----- Supplied data -----

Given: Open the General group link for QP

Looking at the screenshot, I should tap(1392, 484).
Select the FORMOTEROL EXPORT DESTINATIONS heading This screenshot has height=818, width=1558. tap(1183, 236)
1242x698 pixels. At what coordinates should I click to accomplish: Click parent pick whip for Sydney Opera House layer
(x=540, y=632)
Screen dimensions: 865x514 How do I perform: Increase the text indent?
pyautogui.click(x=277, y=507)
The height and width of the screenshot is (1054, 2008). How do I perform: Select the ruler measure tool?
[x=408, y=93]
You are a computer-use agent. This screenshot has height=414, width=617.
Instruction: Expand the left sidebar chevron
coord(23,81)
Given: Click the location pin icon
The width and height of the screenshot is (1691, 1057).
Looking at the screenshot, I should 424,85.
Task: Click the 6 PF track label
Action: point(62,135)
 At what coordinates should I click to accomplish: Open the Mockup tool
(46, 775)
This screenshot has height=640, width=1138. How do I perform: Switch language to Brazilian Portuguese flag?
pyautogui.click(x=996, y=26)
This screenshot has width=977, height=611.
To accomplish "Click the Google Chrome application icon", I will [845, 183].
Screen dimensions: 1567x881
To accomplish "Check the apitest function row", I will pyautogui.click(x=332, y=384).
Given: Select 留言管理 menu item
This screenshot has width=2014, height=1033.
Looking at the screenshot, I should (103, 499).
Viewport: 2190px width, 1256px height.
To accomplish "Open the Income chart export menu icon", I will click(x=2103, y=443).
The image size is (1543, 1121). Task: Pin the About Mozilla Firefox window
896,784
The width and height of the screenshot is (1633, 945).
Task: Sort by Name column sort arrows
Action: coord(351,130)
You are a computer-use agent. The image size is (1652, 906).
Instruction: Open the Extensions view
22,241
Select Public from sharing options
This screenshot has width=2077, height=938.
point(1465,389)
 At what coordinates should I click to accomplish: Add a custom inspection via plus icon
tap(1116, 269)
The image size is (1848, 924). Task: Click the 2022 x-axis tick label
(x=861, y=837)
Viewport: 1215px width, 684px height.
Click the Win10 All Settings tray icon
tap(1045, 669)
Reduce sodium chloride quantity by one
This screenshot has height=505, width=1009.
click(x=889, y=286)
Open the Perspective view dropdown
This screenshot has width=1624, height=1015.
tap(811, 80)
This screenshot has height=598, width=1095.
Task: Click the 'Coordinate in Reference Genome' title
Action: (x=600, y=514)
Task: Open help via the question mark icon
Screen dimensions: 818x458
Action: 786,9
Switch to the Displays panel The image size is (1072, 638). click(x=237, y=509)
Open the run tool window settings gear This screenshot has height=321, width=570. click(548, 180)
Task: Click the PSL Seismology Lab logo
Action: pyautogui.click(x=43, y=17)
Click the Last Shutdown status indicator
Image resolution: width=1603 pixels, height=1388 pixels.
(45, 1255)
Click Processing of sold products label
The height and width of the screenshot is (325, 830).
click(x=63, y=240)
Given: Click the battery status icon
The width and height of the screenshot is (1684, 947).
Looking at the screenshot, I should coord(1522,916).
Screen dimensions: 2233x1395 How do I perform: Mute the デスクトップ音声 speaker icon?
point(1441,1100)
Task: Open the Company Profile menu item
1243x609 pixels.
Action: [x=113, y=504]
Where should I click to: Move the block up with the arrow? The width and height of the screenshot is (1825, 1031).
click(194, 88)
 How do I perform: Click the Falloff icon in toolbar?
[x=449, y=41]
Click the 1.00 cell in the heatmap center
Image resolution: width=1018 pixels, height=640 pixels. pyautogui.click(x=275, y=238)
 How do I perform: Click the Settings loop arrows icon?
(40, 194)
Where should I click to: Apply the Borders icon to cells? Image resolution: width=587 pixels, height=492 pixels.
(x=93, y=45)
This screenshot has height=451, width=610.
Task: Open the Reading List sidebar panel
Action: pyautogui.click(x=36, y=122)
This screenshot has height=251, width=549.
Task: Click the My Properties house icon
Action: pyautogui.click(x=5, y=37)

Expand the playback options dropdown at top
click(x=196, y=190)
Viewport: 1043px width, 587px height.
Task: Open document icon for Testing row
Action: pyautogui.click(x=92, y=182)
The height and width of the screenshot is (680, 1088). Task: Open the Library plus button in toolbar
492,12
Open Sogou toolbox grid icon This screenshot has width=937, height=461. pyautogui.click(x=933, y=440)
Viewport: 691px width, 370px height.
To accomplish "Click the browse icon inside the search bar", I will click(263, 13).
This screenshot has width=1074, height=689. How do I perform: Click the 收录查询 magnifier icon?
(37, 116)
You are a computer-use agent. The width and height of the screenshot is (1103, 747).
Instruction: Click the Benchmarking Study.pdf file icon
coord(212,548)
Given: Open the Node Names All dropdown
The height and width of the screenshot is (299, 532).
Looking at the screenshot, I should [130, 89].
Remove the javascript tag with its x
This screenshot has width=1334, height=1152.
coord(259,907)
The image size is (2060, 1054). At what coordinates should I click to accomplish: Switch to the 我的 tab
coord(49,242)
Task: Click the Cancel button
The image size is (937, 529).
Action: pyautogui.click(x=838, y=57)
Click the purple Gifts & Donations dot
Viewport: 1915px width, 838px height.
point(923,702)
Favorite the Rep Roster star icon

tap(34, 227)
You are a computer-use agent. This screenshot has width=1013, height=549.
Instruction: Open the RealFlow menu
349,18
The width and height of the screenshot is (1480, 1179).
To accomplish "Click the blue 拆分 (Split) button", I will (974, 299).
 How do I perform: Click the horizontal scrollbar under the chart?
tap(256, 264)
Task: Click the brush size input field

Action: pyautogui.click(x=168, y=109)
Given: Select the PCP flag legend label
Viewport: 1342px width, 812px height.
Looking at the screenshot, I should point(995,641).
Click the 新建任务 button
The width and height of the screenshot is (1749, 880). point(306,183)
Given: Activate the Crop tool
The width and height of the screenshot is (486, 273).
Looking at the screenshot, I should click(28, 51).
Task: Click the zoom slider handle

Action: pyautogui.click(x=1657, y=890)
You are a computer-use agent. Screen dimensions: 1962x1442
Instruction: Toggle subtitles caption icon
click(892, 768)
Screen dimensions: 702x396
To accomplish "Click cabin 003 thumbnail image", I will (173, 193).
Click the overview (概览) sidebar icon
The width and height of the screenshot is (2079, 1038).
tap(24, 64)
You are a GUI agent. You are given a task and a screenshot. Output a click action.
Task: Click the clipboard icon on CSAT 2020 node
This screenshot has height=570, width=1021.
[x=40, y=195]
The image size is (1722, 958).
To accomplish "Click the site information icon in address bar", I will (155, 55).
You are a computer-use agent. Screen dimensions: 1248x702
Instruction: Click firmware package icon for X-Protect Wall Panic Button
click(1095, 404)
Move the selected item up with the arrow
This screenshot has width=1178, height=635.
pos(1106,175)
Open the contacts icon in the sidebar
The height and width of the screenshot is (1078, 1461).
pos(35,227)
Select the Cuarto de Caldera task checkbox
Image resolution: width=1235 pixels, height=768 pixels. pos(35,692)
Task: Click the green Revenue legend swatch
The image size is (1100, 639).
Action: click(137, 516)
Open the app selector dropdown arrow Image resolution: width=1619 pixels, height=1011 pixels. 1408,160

-----

Your reply must consist of the entire listing, repeated word for word.

§ Answer section
Given: Open the General group link for QP

Looking at the screenshot, I should tap(1392, 484).
Select the FORMOTEROL EXPORT DESTINATIONS heading This screenshot has height=818, width=1558. tap(1183, 236)
1242x698 pixels. At what coordinates should I click to accomplish: Click parent pick whip for Sydney Opera House layer
(x=540, y=632)
Screen dimensions: 865x514 How do I perform: Increase the text indent?
pyautogui.click(x=277, y=507)
The height and width of the screenshot is (1054, 2008). How do I perform: Select the ruler measure tool?
[x=408, y=93]
You are a computer-use agent. This screenshot has height=414, width=617.
Instruction: Expand the left sidebar chevron
coord(23,81)
Given: Click the location pin icon
The width and height of the screenshot is (1691, 1057).
Looking at the screenshot, I should 424,85.
Task: Click the 6 PF track label
Action: point(62,135)
 At what coordinates should I click to accomplish: Open the Mockup tool
(46, 775)
This screenshot has height=640, width=1138. How do I perform: Switch language to Brazilian Portuguese flag?
pyautogui.click(x=996, y=26)
This screenshot has width=977, height=611.
To accomplish "Click the Google Chrome application icon", I will [845, 183].
Screen dimensions: 1567x881
To accomplish "Check the apitest function row", I will pyautogui.click(x=332, y=384).
Given: Select 留言管理 menu item
This screenshot has width=2014, height=1033.
Looking at the screenshot, I should (103, 499).
Viewport: 2190px width, 1256px height.
To accomplish "Open the Income chart export menu icon", I will click(x=2103, y=443).
The image size is (1543, 1121). Task: Pin the About Mozilla Firefox window
896,784
The width and height of the screenshot is (1633, 945).
Task: Sort by Name column sort arrows
Action: coord(351,130)
You are a computer-use agent. The image size is (1652, 906).
Instruction: Open the Extensions view
22,241
Select Public from sharing options
This screenshot has width=2077, height=938.
point(1465,389)
 At what coordinates should I click to accomplish: Add a custom inspection via plus icon
tap(1116, 269)
The image size is (1848, 924). Task: Click the 2022 x-axis tick label
(x=861, y=837)
Viewport: 1215px width, 684px height.
Click the Win10 All Settings tray icon
tap(1045, 669)
Reduce sodium chloride quantity by one
This screenshot has height=505, width=1009.
click(x=889, y=286)
Open the Perspective view dropdown
This screenshot has width=1624, height=1015.
tap(811, 80)
This screenshot has height=598, width=1095.
Task: Click the 'Coordinate in Reference Genome' title
Action: (x=600, y=514)
Task: Open help via the question mark icon
Screen dimensions: 818x458
Action: 786,9
Switch to the Displays panel The image size is (1072, 638). click(x=237, y=509)
Open the run tool window settings gear This screenshot has height=321, width=570. click(548, 180)
Task: Click the PSL Seismology Lab logo
Action: pyautogui.click(x=43, y=17)
Click the Last Shutdown status indicator
Image resolution: width=1603 pixels, height=1388 pixels.
(45, 1255)
Click Processing of sold products label
The height and width of the screenshot is (325, 830).
click(x=63, y=240)
Given: Click the battery status icon
The width and height of the screenshot is (1684, 947).
Looking at the screenshot, I should coord(1522,916).
Screen dimensions: 2233x1395 How do I perform: Mute the デスクトップ音声 speaker icon?
point(1441,1100)
Task: Open the Company Profile menu item
1243x609 pixels.
Action: [x=113, y=504]
Where should I click to: Move the block up with the arrow? The width and height of the screenshot is (1825, 1031).
click(194, 88)
 How do I perform: Click the Falloff icon in toolbar?
[x=449, y=41]
Click the 1.00 cell in the heatmap center
Image resolution: width=1018 pixels, height=640 pixels. pyautogui.click(x=275, y=238)
 How do I perform: Click the Settings loop arrows icon?
(40, 194)
Where should I click to: Apply the Borders icon to cells? Image resolution: width=587 pixels, height=492 pixels.
(x=93, y=45)
This screenshot has height=451, width=610.
Task: Open the Reading List sidebar panel
Action: pyautogui.click(x=36, y=122)
This screenshot has height=251, width=549.
Task: Click the My Properties house icon
Action: pyautogui.click(x=5, y=37)

Expand the playback options dropdown at top
click(x=196, y=190)
Viewport: 1043px width, 587px height.
Task: Open document icon for Testing row
Action: pyautogui.click(x=92, y=182)
The height and width of the screenshot is (680, 1088). Task: Open the Library plus button in toolbar
492,12
Open Sogou toolbox grid icon This screenshot has width=937, height=461. pyautogui.click(x=933, y=440)
Viewport: 691px width, 370px height.
To accomplish "Click the browse icon inside the search bar", I will click(263, 13).
This screenshot has width=1074, height=689. How do I perform: Click the 收录查询 magnifier icon?
(37, 116)
You are a computer-use agent. The width and height of the screenshot is (1103, 747).
Instruction: Click the Benchmarking Study.pdf file icon
coord(212,548)
Given: Open the Node Names All dropdown
The height and width of the screenshot is (299, 532).
Looking at the screenshot, I should [130, 89].
Remove the javascript tag with its x
This screenshot has width=1334, height=1152.
coord(259,907)
The image size is (2060, 1054). At what coordinates should I click to accomplish: Switch to the 我的 tab
coord(49,242)
Task: Click the Cancel button
The image size is (937, 529).
Action: pyautogui.click(x=838, y=57)
Click the purple Gifts & Donations dot
Viewport: 1915px width, 838px height.
point(923,702)
Favorite the Rep Roster star icon

tap(34, 227)
You are a computer-use agent. This screenshot has width=1013, height=549.
Instruction: Open the RealFlow menu
349,18
The width and height of the screenshot is (1480, 1179).
To accomplish "Click the blue 拆分 (Split) button", I will (974, 299).
 How do I perform: Click the horizontal scrollbar under the chart?
tap(256, 264)
Task: Click the brush size input field

Action: pyautogui.click(x=168, y=109)
Given: Select the PCP flag legend label
Viewport: 1342px width, 812px height.
Looking at the screenshot, I should point(995,641).
Click the 新建任务 button
The width and height of the screenshot is (1749, 880). point(306,183)
Given: Activate the Crop tool
The width and height of the screenshot is (486, 273).
Looking at the screenshot, I should click(28, 51).
Task: Click the zoom slider handle

Action: pyautogui.click(x=1657, y=890)
You are a computer-use agent. Screen dimensions: 1962x1442
Instruction: Toggle subtitles caption icon
click(892, 768)
Screen dimensions: 702x396
To accomplish "Click cabin 003 thumbnail image", I will (173, 193).
Click the overview (概览) sidebar icon
The width and height of the screenshot is (2079, 1038).
tap(24, 64)
You are a GUI agent. You are given a task and a screenshot. Output a click action.
Task: Click the clipboard icon on CSAT 2020 node
This screenshot has height=570, width=1021.
[x=40, y=195]
The image size is (1722, 958).
To accomplish "Click the site information icon in address bar", I will (155, 55).
You are a computer-use agent. Screen dimensions: 1248x702
Instruction: Click firmware package icon for X-Protect Wall Panic Button
click(1095, 404)
Move the selected item up with the arrow
This screenshot has width=1178, height=635.
pos(1106,175)
Open the contacts icon in the sidebar
The height and width of the screenshot is (1078, 1461).
pos(35,227)
Select the Cuarto de Caldera task checkbox
Image resolution: width=1235 pixels, height=768 pixels. pos(35,692)
Task: Click the green Revenue legend swatch
The image size is (1100, 639).
Action: click(137, 516)
Open the app selector dropdown arrow Image resolution: width=1619 pixels, height=1011 pixels. 1408,160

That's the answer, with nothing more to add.